Directions for this task |
Summarize the text below on pleasing God in two sentences.

Excerpted text |
---------------

Brother Lawrence in his 17th-century classic, The Practice of the Presence of God, challenged his readers to “think often that our only business in this life is to please God. Perhaps all besides is but folly and vanity.”
To please God seems like an attainable goal for us, doesn’t it? We simply do those things that we know God wants us to do. But it’s not that easy. You and I understand that.
The truth is we live in a spiritual war zone, where the forces of darkness constantly rage against the forces of light. There is a fierce pushback against our efforts to please our King.
For we do not wrestle against flesh and blood, but against the rulers, against the authorities, against the cosmic powers over this present darkness, against the spiritual forces of evil in the heavenly places (Ephesians 6:12).
Patterns Worth Imitating
The Bible records numerous stories of men and women of faith who were determined to please God despite the difficulty of the day or the danger of the circumstance. None of them did it perfectly, but they all serve as helpful examples to us as we strive to live for Christ in our day.
You might recall the Old Testament account of God testing Abraham in an extraordinary way.
After these things God tested Abraham and said to him, “Abraham!” And he said, “Here I am.” He said, “Take your son, your only son Isaac, whom you love, and go to the land of Moriah, and offer him there as a burnt offering on one of the mountains of which I shall tell you.” So Abraham rose early in the morning, saddled his donkey, and took two of his young men with him, and his son Isaac. And he cut the wood for the burnt offering and arose and went to the place of which God had told him (Genesis 22:1-3).
Thankfully, God stopped Abraham before he sacrificed his son, but the point is Abraham was committed to pleasing God...no matter the cost.
In the New Testament, we’re told that God sent an angel to Nazareth to tell Mary that she would conceive and give birth to Jesus, the Son of the Most High. After an exchange with Gabriel, Mary acknowledged her humble and privileged position: And Mary said, “Behold, I am the servant of the Lord; let it be to me according to your word” (Luke 1:38).
Mary embraced the plan that was pleasing to her Lord.
The Matchless Pattern
The Bible tells us that when Jesus came to the earth, He took the form of a servant, and was obedient to the point of death on a cross. Jesus pleased His Father like no one else.
In a discourse with the unbelieving Jews, Jesus made this remarkable statement:
And He who sent Me is with Me. He has not left Me alone, for I always did the things that are pleasing to Him” (John 8:29 emphasis mine).
Jesus always did the things that pleased the Father.
Despite all the sin-laden attitudes and disrespectful actions that Jesus encountered, He always thought, spoke, and did the things that pleased His Father. It’s hard to imagine—but true— that nothing ever crossed our elder Brother’s mind that didn’t please His Father.

---------------

Entries supplied |
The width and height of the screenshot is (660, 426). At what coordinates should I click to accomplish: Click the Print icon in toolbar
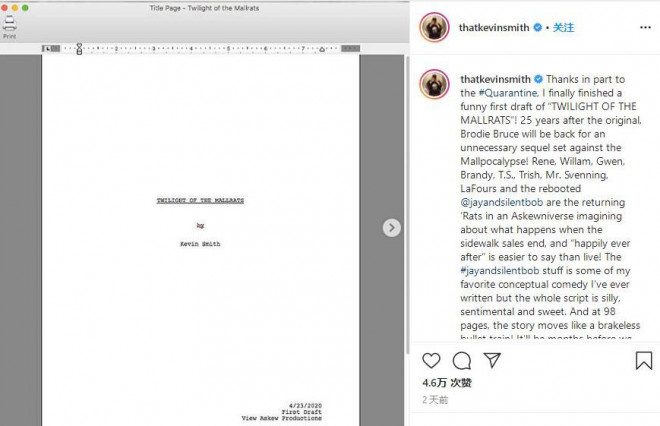(10, 27)
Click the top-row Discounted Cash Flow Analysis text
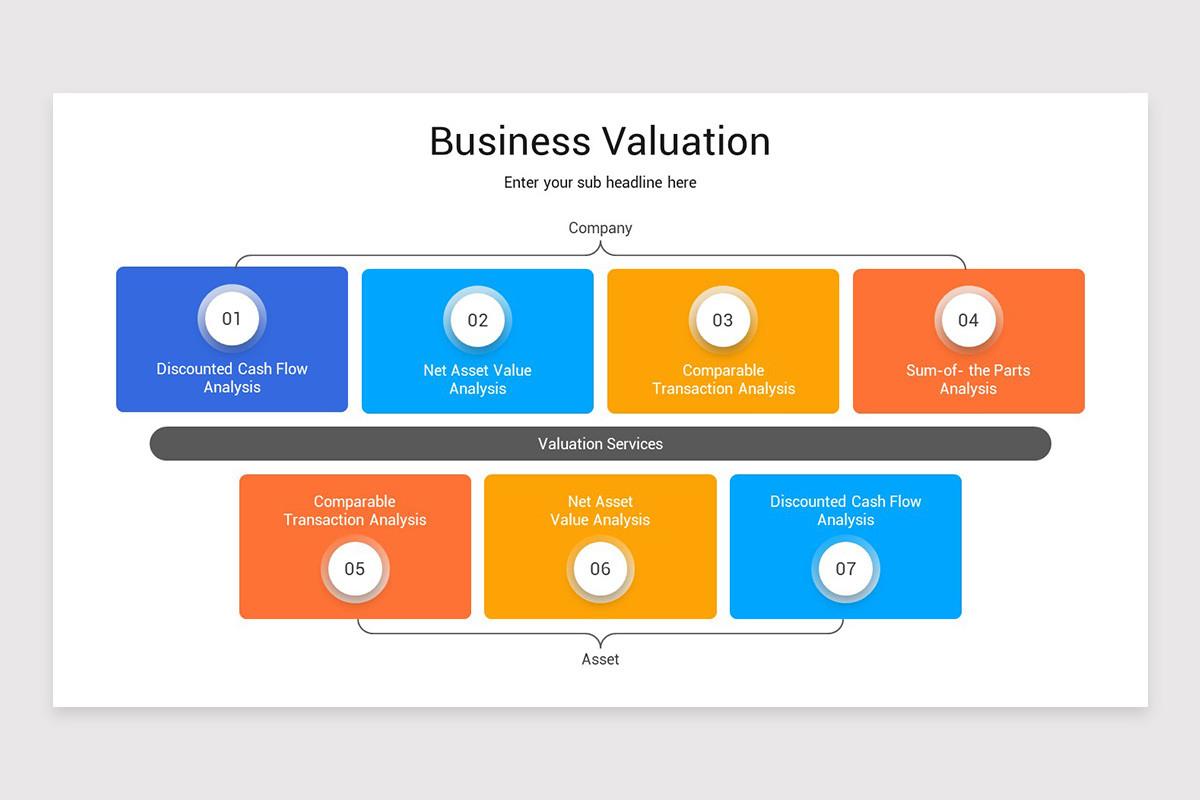1200x800 pixels. (232, 378)
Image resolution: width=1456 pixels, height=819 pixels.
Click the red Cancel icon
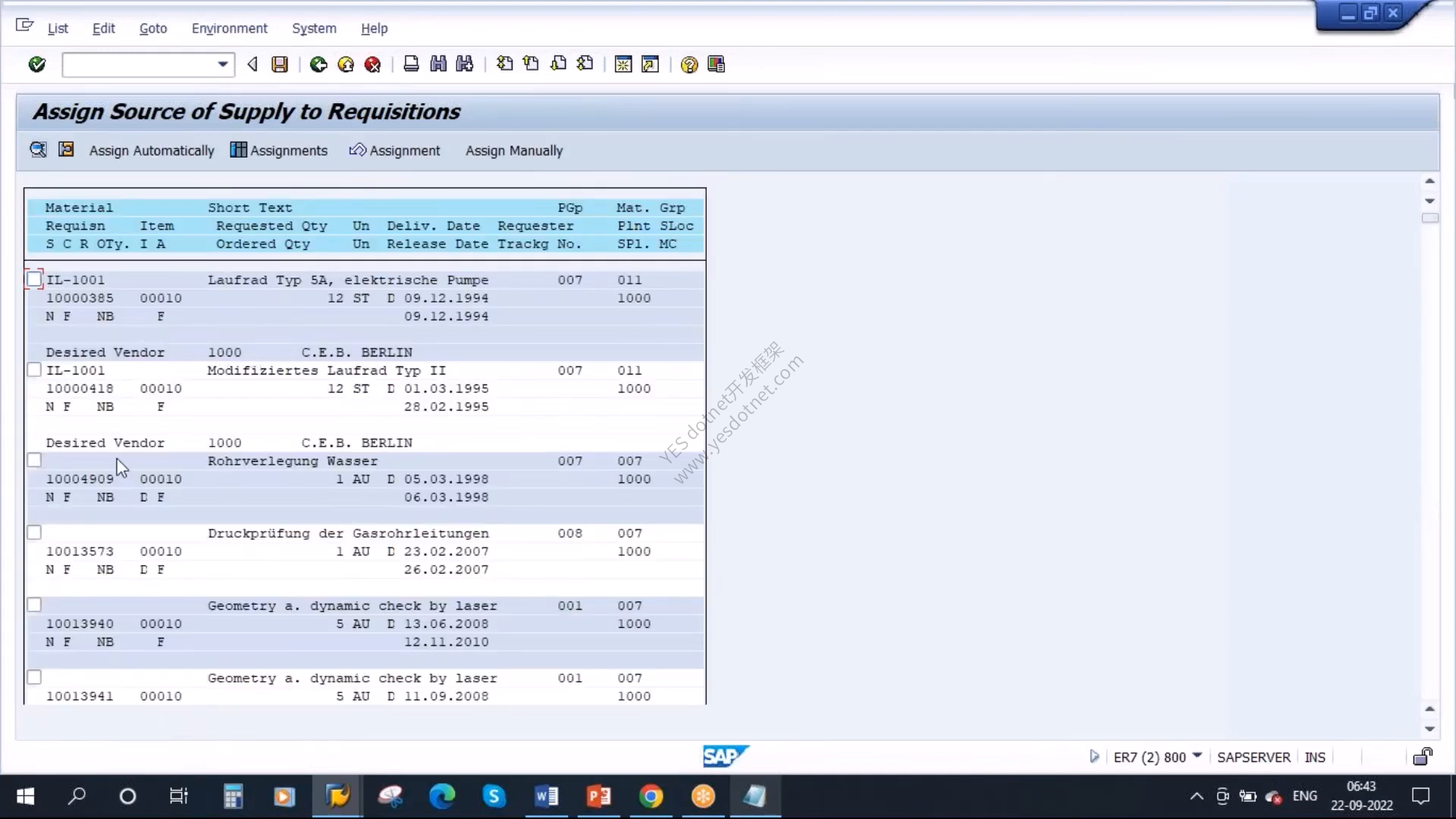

---------------

Written answer |
Drawing on Brother Lawrence's challenge to think of pleasing God as our only business in this life, the text says this goal is not easy because we live in a spiritual war zone. It offers Abraham and Mary as imperfect but helpful examples of people determined to please God, and presents Jesus as the matchless pattern who always did the things that pleased the Father.